Chiplets only pay off if the links between them are cheap in power and area. Most die-to-die interconnects rely on a physical-layer (PHY) circuit to drive and receive signals - and that PHY is a meaningful energy and silicon cost. Intel Corporation's late-2024 grant claims doing without it: a PHY-less die-to-die I/O.

US12159840B2, "Scalable and interoperable PHYLESS die-to-die IO solution" (issued 2024-12-03), is classified in H01L 23/5386 (internal connections) with H01L 23/5381 and H01L 24/16 (bumps). The claim's defining limitation is in the title: a die-to-die I/O that is PHY-less, plus the requirement that it be scalable and interoperable.

Construe what PHY-less requires. Eliminating the PHY means relying on the extremely short, dense connection that advanced packaging provides - when two dies are bonded or bridged at micron pitch, the signal integrity can be good enough to skip the heavy PHY drivers a long link needs. The claim turns on the specific I/O scheme that exploits that to drop the PHY.

The 'interoperable' element ties to UCIe (Universal Chiplet Interconnect Express), the standard Intel championed for cross-vendor chiplet connection. A PHY-less, interoperable I/O is aimed at the UCIe-era vision of mixing chiplets from different makers efficiently. The claim defends Intel's approach to that.

* [Exercise brief] Copy the chiplet interconnect text from the words containing "Chiplets only pay" through "PHY-less die-to-die I/O.", swapping "Intel Corporation's" for "Intel's".

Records
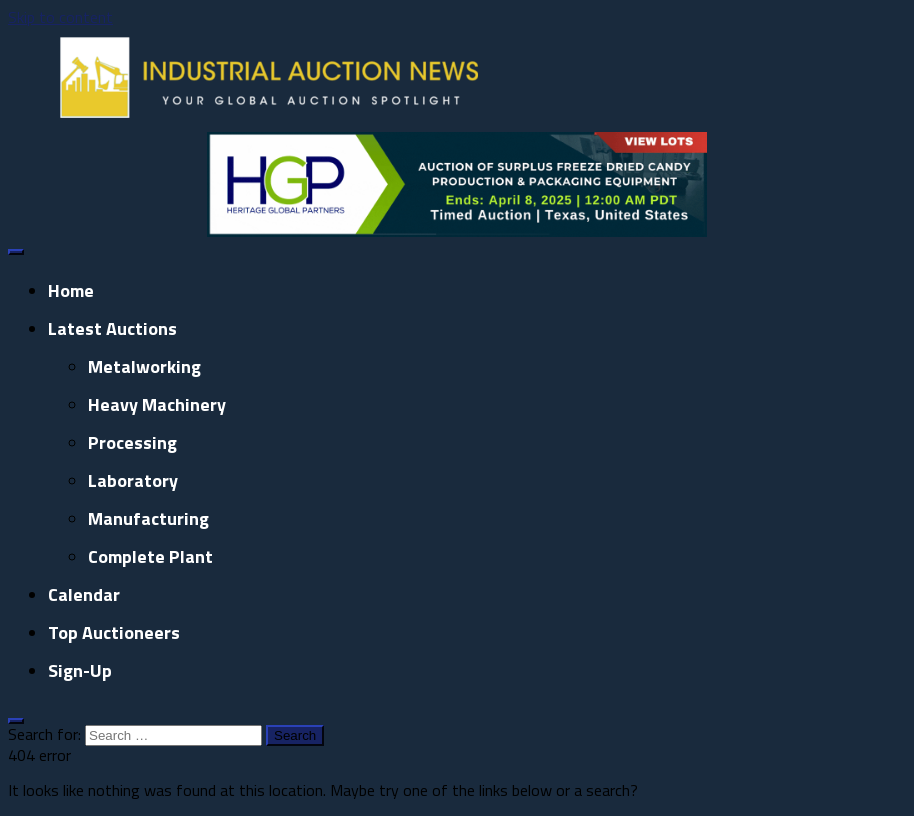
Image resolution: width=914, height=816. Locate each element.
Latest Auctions (112, 328)
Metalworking (144, 366)
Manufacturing (148, 518)
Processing (132, 442)
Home (71, 290)
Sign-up (80, 670)
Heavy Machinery (157, 404)
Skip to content (60, 17)
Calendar (84, 594)
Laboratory (133, 480)
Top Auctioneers (114, 632)
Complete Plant (150, 556)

* [Correct answer]
Chiplets only pay off if the links between them are cheap in power and area. Most die-to-die interconnects rely on a physical-layer (PHY) circuit to drive and receive signals - and that PHY is a meaningful energy and silicon cost. Intel's late-2024 grant claims doing without it: a PHY-less die-to-die I/O.